◆ PROBLEM TO SOLVE:
Skip every line before the one containing "Select the Seq tab", then copy that line and the rest of the entries below exactly, through the last line.

(Stored data entries)
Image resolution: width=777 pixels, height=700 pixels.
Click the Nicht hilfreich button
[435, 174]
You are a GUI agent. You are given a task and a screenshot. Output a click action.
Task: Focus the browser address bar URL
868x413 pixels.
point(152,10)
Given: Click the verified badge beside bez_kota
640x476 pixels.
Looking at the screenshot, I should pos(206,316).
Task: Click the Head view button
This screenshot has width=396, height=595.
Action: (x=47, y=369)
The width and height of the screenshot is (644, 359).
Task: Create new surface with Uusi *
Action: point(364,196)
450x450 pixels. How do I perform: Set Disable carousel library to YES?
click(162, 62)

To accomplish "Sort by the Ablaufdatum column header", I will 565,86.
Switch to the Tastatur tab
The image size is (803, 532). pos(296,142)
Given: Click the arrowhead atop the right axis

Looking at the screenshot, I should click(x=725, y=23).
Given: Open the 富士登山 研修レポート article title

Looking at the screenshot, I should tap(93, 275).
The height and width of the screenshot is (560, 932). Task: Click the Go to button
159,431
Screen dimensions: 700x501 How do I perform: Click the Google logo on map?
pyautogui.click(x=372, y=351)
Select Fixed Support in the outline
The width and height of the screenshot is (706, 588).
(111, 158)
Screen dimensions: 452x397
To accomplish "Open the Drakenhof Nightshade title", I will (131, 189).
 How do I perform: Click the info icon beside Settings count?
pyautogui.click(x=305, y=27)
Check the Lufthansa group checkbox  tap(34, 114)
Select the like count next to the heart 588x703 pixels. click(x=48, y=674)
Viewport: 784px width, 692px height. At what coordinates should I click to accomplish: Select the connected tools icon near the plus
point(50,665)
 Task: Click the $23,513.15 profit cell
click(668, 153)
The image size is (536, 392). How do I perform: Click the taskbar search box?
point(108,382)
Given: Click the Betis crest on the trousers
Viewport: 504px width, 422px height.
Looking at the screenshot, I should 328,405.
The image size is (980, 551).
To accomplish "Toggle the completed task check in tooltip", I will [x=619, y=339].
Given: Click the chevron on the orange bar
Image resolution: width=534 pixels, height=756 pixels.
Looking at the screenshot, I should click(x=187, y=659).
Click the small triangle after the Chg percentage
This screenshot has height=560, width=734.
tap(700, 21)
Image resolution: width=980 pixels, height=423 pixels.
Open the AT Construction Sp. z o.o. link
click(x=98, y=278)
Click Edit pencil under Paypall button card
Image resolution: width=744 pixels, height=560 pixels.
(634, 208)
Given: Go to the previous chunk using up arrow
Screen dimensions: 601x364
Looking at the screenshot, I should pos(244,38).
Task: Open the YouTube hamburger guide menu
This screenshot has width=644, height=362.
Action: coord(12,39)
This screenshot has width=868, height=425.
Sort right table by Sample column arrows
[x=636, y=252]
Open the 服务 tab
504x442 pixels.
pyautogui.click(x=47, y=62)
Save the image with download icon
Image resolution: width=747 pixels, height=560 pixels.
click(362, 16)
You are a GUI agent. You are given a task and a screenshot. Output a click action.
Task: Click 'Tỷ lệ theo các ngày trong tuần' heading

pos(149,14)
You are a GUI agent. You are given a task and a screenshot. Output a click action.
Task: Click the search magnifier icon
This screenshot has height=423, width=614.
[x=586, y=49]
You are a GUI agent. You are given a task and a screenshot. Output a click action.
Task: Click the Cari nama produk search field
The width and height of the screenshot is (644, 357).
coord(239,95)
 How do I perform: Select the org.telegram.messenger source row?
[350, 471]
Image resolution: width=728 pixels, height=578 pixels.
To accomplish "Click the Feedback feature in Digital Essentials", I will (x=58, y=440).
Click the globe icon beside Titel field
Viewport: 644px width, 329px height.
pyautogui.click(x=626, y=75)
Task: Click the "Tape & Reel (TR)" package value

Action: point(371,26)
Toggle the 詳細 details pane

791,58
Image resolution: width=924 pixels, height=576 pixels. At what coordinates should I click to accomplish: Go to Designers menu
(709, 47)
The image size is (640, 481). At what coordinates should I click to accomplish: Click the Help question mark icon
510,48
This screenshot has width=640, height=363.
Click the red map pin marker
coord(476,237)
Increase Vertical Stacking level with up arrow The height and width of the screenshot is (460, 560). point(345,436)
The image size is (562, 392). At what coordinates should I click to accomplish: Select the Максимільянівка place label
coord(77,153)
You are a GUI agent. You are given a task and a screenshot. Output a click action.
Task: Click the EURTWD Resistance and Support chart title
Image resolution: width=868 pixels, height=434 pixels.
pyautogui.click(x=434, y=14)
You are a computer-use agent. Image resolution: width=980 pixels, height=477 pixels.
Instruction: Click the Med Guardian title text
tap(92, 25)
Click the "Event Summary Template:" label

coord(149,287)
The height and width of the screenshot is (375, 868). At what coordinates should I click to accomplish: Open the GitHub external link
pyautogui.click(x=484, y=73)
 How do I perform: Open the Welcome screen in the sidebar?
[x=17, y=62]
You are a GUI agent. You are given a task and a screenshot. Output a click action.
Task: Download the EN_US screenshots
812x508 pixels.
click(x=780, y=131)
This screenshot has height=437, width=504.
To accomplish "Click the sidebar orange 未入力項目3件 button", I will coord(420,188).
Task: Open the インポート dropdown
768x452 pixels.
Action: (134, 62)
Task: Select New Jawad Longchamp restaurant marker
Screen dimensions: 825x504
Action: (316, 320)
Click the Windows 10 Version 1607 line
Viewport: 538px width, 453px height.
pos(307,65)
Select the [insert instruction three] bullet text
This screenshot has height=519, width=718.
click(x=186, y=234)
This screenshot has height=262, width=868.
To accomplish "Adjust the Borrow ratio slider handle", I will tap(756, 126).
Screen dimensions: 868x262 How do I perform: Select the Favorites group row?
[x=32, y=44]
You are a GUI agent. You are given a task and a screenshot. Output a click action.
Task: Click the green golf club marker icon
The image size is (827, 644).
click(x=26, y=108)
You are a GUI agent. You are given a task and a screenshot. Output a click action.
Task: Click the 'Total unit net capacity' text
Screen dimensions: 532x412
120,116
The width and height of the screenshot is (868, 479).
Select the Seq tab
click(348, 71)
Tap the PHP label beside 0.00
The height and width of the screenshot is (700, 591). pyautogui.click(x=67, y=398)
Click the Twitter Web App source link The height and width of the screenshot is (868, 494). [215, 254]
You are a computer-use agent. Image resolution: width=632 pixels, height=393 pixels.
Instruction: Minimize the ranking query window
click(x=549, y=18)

◆ RESULT OF THE TASK:
Select the Seq tab
click(348, 71)
Tap the PHP label beside 0.00
The height and width of the screenshot is (700, 591). pyautogui.click(x=67, y=398)
Click the Twitter Web App source link The height and width of the screenshot is (868, 494). [215, 254]
You are a computer-use agent. Image resolution: width=632 pixels, height=393 pixels.
Instruction: Minimize the ranking query window
click(x=549, y=18)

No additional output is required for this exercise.